Subsection (b) (3) is predicated upon the recognition of the "bootleg" hazard as an element to be considered in investigating a person as a credit risk. See Senate Committee Hearings, 1935, Vol. 495, No. 4, p. 13; and House Reports, Vol. 4, 74th. Congress, 1st. Session, 1935, Report No. 1601, p. 6, where it was stated: "As a matter of sound business practice, automobile dealers, finance companies, and prospective lienholders on automobiles examine records, and make inquiry of references and credit rating agencies as to the owner's or prospective purchaser's reputation for paying his debts and his ability to do so. This section merely requires that in the making of such inquiry, the `bootleg hazard' also be examined as one aspect of the credit risk." This Congressional intent to require courts to exact proof of inquiries was analyzed and approved by the Supreme Court in United States v. One 1936 Model Ford V-8 De Luxe Coach, 1939, 307 U.S. 219, 237, 59 S. Ct. 861, 83 L. Ed. 1249 (where it was held that a claimant had no duty to discover and then investigate somebody of whose existence he had no knowledge or suspicion). The proper places of inquiry are specifically designated in the alternative by this section; and therefore a claimant cannot rely simply upon the automobile dealer's reply to a printed question on a conditional sale agreement. An "automobile salesman is not likely to volunteer the information for his desire is to sell automobiles not to defeat sales." See dissent, United States v. One 1936 Model Ford V-8 De Luxe Coach, supra, 307 U.S. at page 240, 59 S.Ct. at page 871, 83 L. Ed. 1249.

The judgment of the trial court was predicated upon its finding "that said Robert Lee has no record or reputation for violating the laws of the United States or of any state relating to liquor". This finding of fact is, we think, untenable under the above interpretation of the meaning and intent of Section 204(b)(3). It is supported by the evidence only if record be construed to mean "record in the county of residence" or "record in a court of record", and if reputation is taken to mean not only a general reputation but one that is known by, or of which knowledge is imputable to, the claimant. As we cannot agree with either construction, the finding of fact appears unsupported by competent evidence; and in setting it aside, under Rule 52(a) of the Federal Rules of Civil Procedure, 28 U.S.C.A. following section 723c, we are constrained to consider it erroneous.

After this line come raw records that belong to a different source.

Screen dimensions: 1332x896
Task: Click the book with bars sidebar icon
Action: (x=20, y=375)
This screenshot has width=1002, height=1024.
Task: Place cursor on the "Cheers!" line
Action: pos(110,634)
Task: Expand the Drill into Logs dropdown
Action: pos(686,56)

By record, we take it, the statute comprehends convictions for violations of *303 liquor laws. Such a record certainly was brought to the attention of the trial court in this proceeding. Counsel has urged upon us, by argument extentio ad absurdum, the harshness of any rule whereby the duty of inquiry is imposed upon a claimant because of a record existing at any place in the United States. However, in defining the term "record", as that term is used in the Remission Statute, we need only hold (as we do hold) that this term (for the purposes of this case) does at least cover a county in the same state adjacent to the county of residence of the owner of the automobile. Little is to be gained by attempting a nicety in the spatial element of a record, because of which the duty to inquire arises; the important thing is that finance companies should recognize the "bootleg hazard" and the risk of non-performance of their duty if, in fact, a record or reputation exists. The company is completely protected if it inquires at certain alternative headquarters, in the locality in which the buyer resides or in which the company is making inquiries as to character or financial standing, and is there informed that the buyer has no such record or reputation.

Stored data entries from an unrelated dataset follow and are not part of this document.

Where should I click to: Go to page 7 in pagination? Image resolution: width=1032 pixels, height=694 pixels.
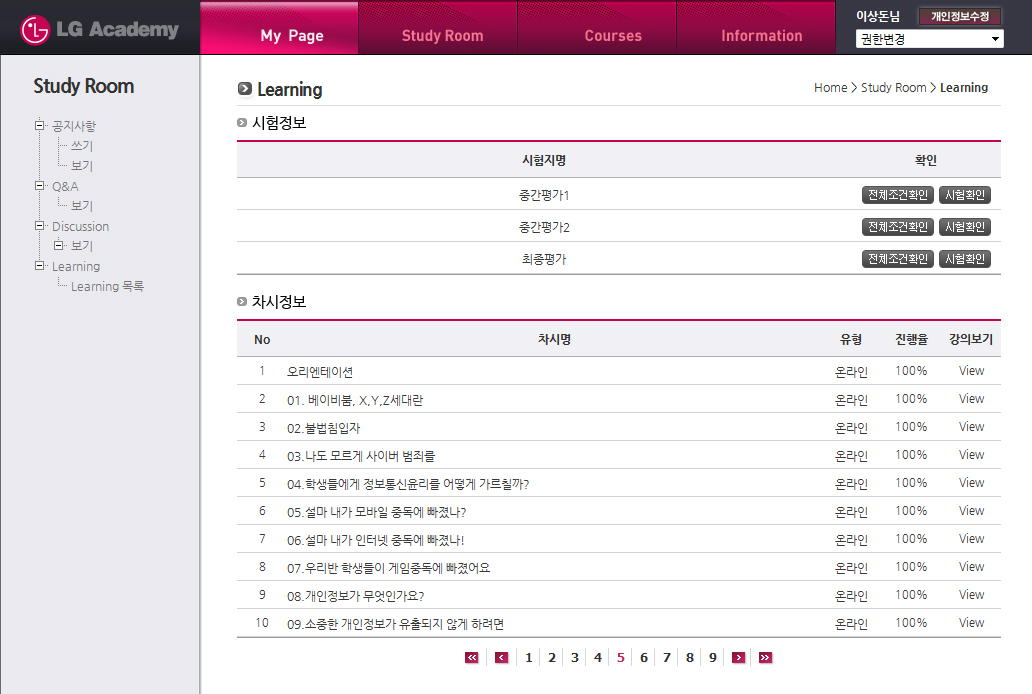(x=666, y=658)
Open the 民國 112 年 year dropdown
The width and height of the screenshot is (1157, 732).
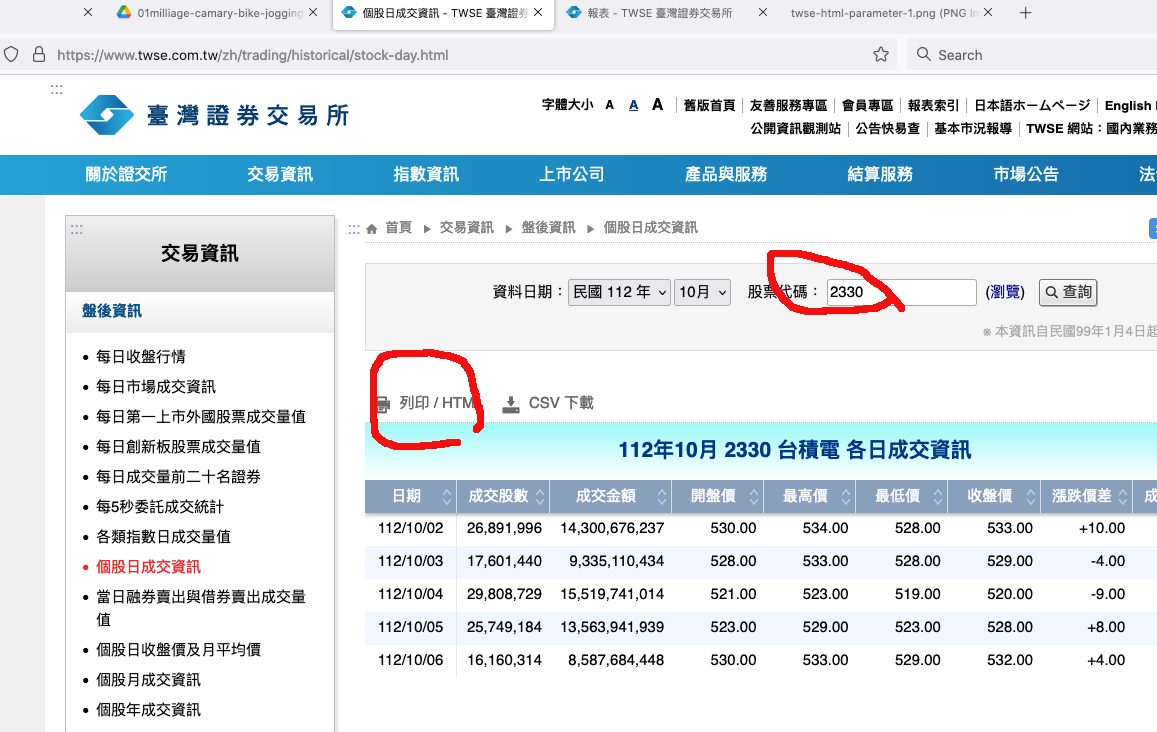point(619,292)
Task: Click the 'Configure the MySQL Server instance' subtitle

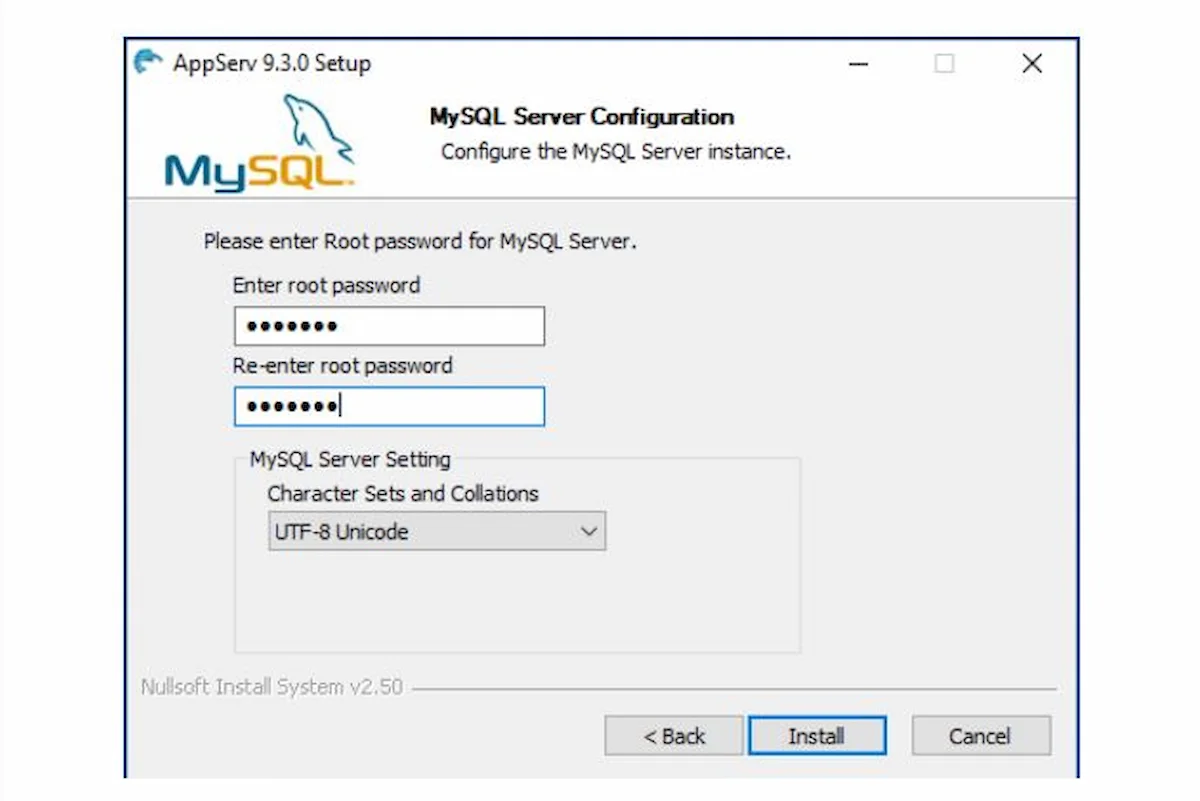Action: [616, 152]
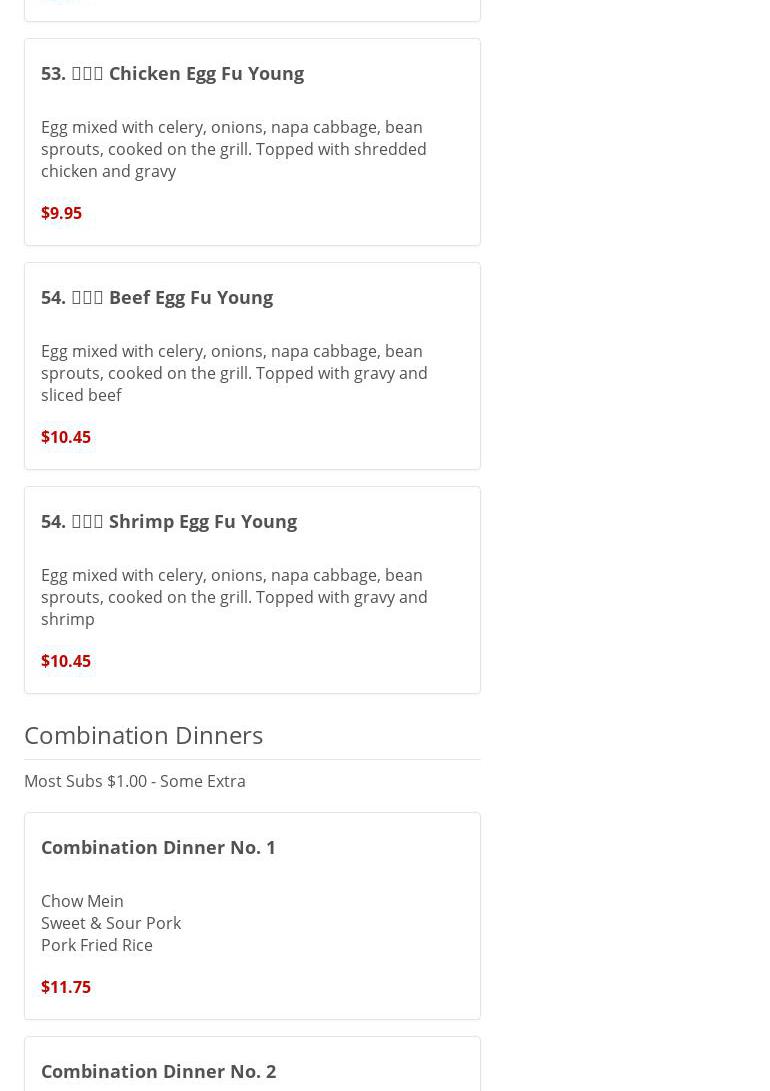The width and height of the screenshot is (770, 1091).
Task: Open the Beef Egg Fu Young item
Action: point(190,297)
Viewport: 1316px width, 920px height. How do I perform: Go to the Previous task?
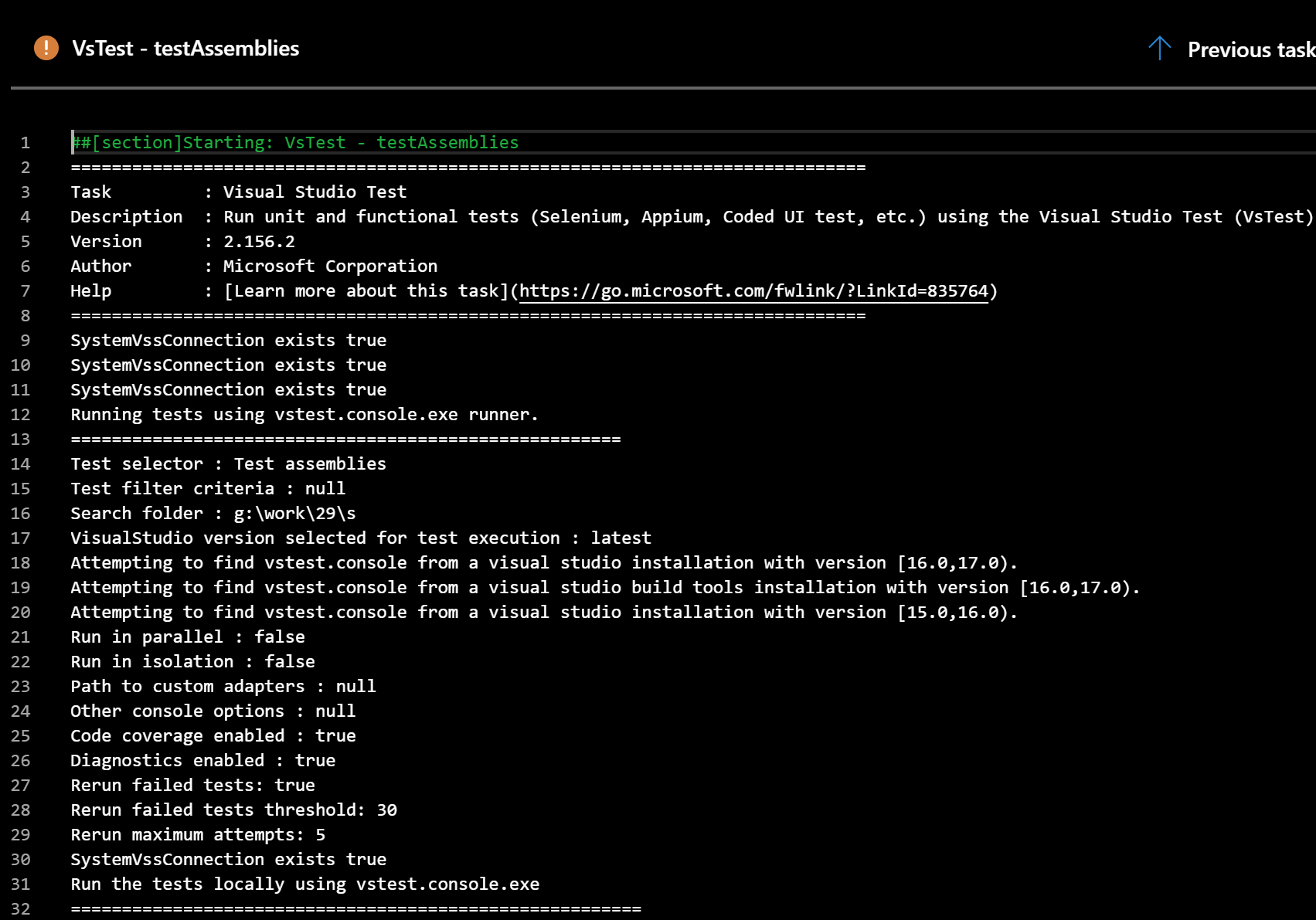click(1250, 50)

The same considerations should govern reputation, under this statute. Concerning the requisite generality of "reputation", as broadly defined, there is no question. See United States v. C. I. T. Corporation, 2 Cir., 1937, 93 F.2d 469, 471. However, it may be observed that there is a difference between a person's liquor-peddling reputation and his debt-paying and his church-going reputations, and these, we trust, will be generally known by different people. The statute, subsection (b) (3), requires that inquiry as to a person's liquor reputation be made of a specified group, who would be most likely to know it. The inquirer can then insist that he be informed of the general reputation and not of chance reports to the informant. We do not think it was the intendment of this subsection to impose the duty of inquiry only when the person's reputation for illicit dealing in unlawful liquor transactions had achieved such a notoriety that it was known or should have been known by the claimant and others in ordinary business transactions. If such a situation had existed, claimant would have been barred by subsection (b) (2). Obviously, subsection (b) (3) was directed to reach a different situation.

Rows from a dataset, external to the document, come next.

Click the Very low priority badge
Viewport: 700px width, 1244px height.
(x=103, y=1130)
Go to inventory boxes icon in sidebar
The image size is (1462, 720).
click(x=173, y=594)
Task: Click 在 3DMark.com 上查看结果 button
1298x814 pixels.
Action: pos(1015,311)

Quite keenly are we aware that the Remission Statute, as a remedial statute, should be given a liberal interpretation. We believe that the decisions of this court have fully and fairly reflected this policy. Congress has provided, quite wisely we think, that when the requisite conditions precedent have been duly met by a claimant, the whole question of remission is left (without restriction by any hard and fast rules, without even delimitation by predicable standards) to the sound discretion of the trial judge. But when these conditions precedent are rather clearly set out in the statute, and when (as here) a compliance with these conditions imposes little or no hardship on the claimant, we think there is no good reason for undue generosity in the construction and application of these conditions to instant situations. The number of automobiles sold on the installment plan is impressive, see United States v. One Terraplane Sedan, D.C., 1938, 23 F. Supp. 710, 712; but we fail to see how the financing of the purchase price can be unduly restricted by requiring credit rating agencies to make one more inquiry. On the other hand, if this inquiry is made, sales of automobiles to bootleggers will be thereby discouraged, and the necessity for proceedings such as the present one ought to be greatly lessened. Accordingly, we hold that in this case the claimant has failed utterly to meet one of these conditions precedent, that, consequently, there was no occasion or opportunity for any discretion in the trial judge and that the claimant's petition for remission should have been denied.

In the light of these observations, the judgment in favor of the claimant is reversed, and this case is remanded to the District Court, with directions to enter final judgment in favor of the United States.

Reversed.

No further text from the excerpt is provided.